All Parties are required to pay a biennial sub, known as a voluntary assessed contribution (or VAC), set at levels reflecting each country’s financial worth. VACs are the Framework Alliance’s ‘bread and butter’ revenue and fundamental to getting FWCT articles off the page and onto the streets, so the projected US$4, 938, 256 shortfall in VAC payments for the 20010/11 budget means difficult choices ahead.
Pet projects may have to be shelved.
Only 78 out of a total 160 parties were fully subscribed as of November 2010.
Forty-six countries have VACs set at US$113 per biennium, the lowest assessment made.
Top payer is Japan on a whopping US$1,762,925 pb. (Latest subs still unpaid as of October 31st.)
UK ranked 3rd highest contributor at US$752,280 pb. Ireland (US$50,441) is fully paid up.
European countries not only pay their own VAC, but also donate a further US$283,328 through the EU’s contribution (still outstanding as of Oct 31st).
Other Items of Note from Punta del Este
Plain packaging - Theme of lunchtime seminar; part-hosted by Australia who is showing us what Article 13 really means by adopting by this proposal within the next two years. The tobacco companies are complaining.
Meanwhile, back in Britain - Health Minister Andrew Lansley is said to be flexing his elbow to follow suit.

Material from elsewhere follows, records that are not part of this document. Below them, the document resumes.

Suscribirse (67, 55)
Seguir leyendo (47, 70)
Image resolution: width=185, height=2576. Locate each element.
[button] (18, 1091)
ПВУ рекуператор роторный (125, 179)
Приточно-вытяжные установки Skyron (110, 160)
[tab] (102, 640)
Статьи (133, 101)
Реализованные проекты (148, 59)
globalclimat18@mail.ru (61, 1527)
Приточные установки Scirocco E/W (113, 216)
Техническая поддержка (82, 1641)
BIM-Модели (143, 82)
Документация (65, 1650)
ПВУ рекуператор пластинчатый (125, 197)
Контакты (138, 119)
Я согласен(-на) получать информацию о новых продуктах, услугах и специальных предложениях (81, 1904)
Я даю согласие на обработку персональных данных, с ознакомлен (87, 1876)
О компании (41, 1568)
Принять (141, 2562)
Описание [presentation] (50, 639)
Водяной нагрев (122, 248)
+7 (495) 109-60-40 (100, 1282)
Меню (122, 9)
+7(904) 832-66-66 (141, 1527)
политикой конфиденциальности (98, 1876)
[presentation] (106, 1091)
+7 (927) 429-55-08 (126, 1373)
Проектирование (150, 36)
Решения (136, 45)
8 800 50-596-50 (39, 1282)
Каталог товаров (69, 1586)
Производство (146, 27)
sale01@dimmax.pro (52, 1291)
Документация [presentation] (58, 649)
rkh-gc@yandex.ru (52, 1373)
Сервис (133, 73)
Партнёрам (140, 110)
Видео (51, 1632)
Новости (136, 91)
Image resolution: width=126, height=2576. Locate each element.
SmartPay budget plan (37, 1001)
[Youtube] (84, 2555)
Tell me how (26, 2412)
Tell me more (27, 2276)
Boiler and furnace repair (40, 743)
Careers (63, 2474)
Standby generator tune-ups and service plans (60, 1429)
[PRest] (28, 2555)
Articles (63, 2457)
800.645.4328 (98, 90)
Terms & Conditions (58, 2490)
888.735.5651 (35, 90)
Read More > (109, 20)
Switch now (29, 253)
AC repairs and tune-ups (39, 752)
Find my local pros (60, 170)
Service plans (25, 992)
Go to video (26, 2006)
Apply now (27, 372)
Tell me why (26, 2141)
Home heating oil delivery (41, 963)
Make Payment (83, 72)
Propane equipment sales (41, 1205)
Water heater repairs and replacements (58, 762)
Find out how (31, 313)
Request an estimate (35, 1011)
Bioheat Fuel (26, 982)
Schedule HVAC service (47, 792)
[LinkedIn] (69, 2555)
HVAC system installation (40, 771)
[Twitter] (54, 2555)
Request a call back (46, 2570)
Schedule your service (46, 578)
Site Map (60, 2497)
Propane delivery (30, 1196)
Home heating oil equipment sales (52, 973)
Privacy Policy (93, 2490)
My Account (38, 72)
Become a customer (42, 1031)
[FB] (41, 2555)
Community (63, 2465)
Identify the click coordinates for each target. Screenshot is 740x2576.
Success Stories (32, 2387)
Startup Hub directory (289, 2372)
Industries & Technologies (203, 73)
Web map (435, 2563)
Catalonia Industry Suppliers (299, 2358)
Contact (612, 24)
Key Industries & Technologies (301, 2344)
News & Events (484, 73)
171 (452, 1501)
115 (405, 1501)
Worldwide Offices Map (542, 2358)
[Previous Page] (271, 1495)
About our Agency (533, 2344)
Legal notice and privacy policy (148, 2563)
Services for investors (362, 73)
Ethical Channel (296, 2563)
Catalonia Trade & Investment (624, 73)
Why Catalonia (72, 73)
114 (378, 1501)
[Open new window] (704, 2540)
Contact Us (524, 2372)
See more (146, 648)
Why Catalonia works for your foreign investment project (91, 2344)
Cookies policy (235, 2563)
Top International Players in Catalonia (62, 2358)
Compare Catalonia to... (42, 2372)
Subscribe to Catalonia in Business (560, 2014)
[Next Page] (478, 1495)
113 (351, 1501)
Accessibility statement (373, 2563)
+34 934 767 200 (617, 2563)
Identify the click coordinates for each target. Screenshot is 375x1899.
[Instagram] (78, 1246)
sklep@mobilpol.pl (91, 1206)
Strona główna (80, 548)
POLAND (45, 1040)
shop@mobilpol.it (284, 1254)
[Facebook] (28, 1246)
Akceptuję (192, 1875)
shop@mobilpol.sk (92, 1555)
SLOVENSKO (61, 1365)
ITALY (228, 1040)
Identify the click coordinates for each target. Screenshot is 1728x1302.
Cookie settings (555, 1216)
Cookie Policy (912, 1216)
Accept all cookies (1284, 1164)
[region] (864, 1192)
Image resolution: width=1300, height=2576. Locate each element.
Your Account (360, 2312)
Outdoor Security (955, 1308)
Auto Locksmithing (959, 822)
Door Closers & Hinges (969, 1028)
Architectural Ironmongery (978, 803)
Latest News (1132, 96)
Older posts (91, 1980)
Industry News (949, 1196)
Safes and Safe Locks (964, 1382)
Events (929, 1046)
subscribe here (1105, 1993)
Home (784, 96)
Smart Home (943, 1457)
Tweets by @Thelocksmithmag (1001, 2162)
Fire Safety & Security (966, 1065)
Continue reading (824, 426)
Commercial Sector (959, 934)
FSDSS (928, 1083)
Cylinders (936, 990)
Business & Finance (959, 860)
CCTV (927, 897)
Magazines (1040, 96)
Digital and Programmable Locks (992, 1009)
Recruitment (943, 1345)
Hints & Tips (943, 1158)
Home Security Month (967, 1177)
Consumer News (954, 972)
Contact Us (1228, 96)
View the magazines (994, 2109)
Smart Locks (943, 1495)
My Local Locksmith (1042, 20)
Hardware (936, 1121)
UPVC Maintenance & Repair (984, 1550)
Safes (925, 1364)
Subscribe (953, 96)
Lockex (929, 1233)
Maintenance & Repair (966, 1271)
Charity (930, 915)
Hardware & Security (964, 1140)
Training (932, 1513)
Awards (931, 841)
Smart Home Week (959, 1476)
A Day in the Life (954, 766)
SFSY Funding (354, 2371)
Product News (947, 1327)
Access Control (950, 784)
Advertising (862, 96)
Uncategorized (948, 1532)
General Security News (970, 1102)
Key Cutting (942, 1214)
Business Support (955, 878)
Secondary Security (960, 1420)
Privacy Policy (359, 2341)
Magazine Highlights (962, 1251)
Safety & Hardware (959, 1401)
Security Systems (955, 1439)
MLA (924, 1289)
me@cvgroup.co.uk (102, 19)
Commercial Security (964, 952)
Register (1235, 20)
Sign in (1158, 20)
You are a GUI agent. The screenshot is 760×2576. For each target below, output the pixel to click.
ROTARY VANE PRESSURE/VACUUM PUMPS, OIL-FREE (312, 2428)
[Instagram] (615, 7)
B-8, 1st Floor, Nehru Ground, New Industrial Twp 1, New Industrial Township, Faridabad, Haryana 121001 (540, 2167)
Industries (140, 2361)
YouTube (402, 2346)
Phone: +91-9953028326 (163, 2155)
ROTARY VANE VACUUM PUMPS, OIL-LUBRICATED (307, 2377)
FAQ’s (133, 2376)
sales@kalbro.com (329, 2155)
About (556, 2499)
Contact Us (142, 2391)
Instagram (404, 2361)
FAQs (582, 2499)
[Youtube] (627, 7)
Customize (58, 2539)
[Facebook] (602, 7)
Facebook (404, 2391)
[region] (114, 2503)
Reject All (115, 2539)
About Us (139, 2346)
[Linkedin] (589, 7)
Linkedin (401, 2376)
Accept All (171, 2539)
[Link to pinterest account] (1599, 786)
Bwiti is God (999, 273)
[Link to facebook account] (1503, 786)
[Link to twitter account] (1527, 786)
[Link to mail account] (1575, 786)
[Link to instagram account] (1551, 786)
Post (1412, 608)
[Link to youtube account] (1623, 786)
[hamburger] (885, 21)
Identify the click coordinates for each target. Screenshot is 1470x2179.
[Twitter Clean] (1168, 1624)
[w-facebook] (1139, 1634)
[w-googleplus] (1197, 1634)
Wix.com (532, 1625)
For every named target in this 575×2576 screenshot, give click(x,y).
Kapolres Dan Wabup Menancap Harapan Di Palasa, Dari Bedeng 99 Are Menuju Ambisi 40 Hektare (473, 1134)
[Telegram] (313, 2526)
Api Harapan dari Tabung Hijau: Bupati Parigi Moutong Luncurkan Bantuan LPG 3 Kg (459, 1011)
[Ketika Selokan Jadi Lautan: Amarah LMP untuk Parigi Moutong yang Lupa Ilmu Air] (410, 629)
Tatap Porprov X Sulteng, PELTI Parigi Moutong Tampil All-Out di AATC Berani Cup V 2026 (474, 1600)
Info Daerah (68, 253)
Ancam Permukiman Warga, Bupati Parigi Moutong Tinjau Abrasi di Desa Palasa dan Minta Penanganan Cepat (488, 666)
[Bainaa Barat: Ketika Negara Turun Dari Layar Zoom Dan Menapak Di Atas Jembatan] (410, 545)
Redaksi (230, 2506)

Gender, Women and the Tobacco Epidemic was the title of
Tuesday evening’s side show, a collaborative presentation by the WHO, the Framework Convention Alliance and the International Network of Women Against Tobacco.
Meanwhile, back in Britain - Smoking women are finding themselves, once again, at the sharp end of a public health campaign. Anti-smoking charity Quit is hoping to persuade them that giving up smoking won’t make them stressed or fat. Thankfully for Quit, the Scotsman, the Telegraph, the Sun and the Mail are all on hand with the barely less risible claim that smoking in pregnancy ‘breeds criminals’. Little wonder that most women prioritise giving up smoking 'above improving their career and having a happy relationship'.
A protocol on Illicit Tobacco is being created. Even the Framework Convention Alliance concede that high prices lead to more contraband and weaker tobacco control. However, strong tobacco control comes at a price - around US$3 million a year is the estimated budgetary requirement for this pet project.
Meanwhile, back in Ireland - A quarter of all cigarettes smoked are bought through the black market, depriving the legitimate trade of €692m, a figure that is expected to rise this year.
Smoking Cessation - Debbie Arnott of ASH UK writes of saving more than 180 million lives by 2050 (FCA COP-4 Bulletin 108), through the enactment of Article 14's evidence-based guidelines. (The UK was a 'key facilitator' in drafting the guidelines for Article 14.)
Meanwhile, back in Britain - Imperial Tobacco announce increased UK sales, bucking an international trend in the opposite direction; Cancer Research UK release figures showing that the number of British people attempting to give up smoking has fallen by half since the same period last year; and even though it enjoys one of the lowest smoking rates in Europe, Britain finds itself at the top of the EU's deaths by lung disease chart.